Those of you who came to Hobby Day in January may know that I participate in a community garden. This week, we planted plants that like cool weather: lettuce, onions, and peas. Back when the garden was new, a friend of mine wanted a picture book to read at a kickoff event. I was surprised to see how many books we had that dealt with community gardens.
In this post, I’m including a few books that aren’t about community gardens in the traditional sense (one space cared for by several gardeners). It seems to me that most gardens have a community component. Gardeners want to share what they grow, either by giving away some of what they pick or by creating a beautiful display for visitors and passers-by. Gardeners also draw on each others’ experience to solve problems and get new ideas. It even popped into my head that the living things that make up a garden can themselves be seen as a sort of community.
A Child’s Garden: A Story of Hope by Michael Foreman
In this new book, one boy creates a peaceful little place.

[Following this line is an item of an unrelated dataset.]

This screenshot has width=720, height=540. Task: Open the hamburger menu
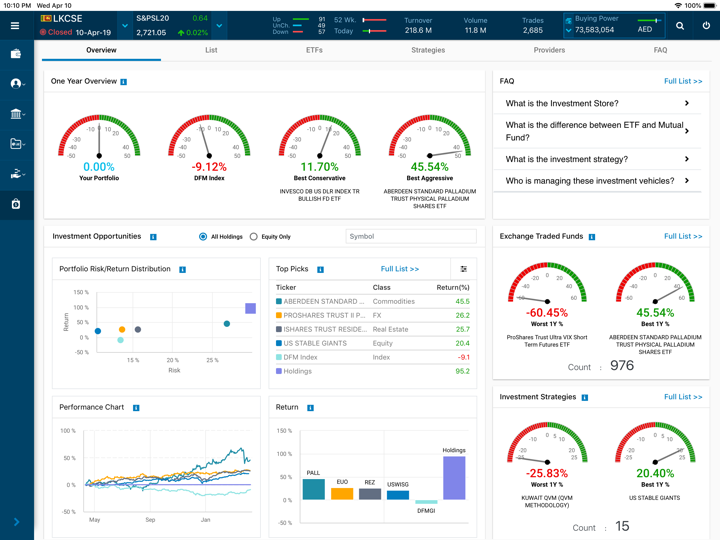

City Green by DyAnne DiSalvo-Ryan
The Garden of Happiness by Erika Tamar
The Gardener by Sarah Stewart
I fell in love with this book at my college bookstore. In letters and pictures, it tells the story of a girl sent to live with her uncle in the city while her dad looks for work during the Great Depression.

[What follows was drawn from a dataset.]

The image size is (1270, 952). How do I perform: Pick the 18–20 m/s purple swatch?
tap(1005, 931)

The Green Truck Garden Giveaway by Jacqueline Briggs Martin
Grow: A Novel in Verse by Juanita Havill
The Hive Detectives by Loree Griffin Burns
This caught my attention on the new books cart. It follows scientists as they try to find out why bees have been dying, leaving plants without their usual pollinators.
In the Children’s Garden by Carole Lexa Schaefer
Jackson Jones and Mission Greentop by Mary Quattlebaum
Jackson Jones and the Curse of the Outlaw Rose by Mary Quattlebaum
A Kid’s Guide to How Herbs Grow by Patricia Ayers
In addition to information about herbs, this book tells the nonfiction story of a school garden.
Miss Emma’s Wild Garden by Anna Grossnickle Hines
I’ve enjoyed using this book in storytime for Groundhog’s Day. It also reminds be of the three girls who live by my mom and dad.
Miss Rumphius by Barbara Cooney
This fictional librarian is known as the “Lupine Lady.” Me, I’m known as “Worm Girl.”
The Missing Sunflowers by Maggie Stern
Mrs. Spitzer’s Garden by Edith Pattou
One Leaf Rides the Wind: Counting in a Japanese Garden by Celeste Mannis
Seedfolks by Paul Fleischman
This book actually inspired the community garden in which I participate. The seeds were planted during a book discussion.
The Selfish Giant by Oscar Wilde
This story always reminds me of my kindergarten teacher, who shared it with us as we prepared for Easter. Thanks, Sister Katherine!
The Sunflower House by Eve Bunting
My dad and I totally want to try this.
The Ugly Vegetables by Grace Lin
Why does this mom want to grow ugly vegetables when all the neighbors have flowers? Her daughter and the neighbors learn it’s because they smell and taste delicious!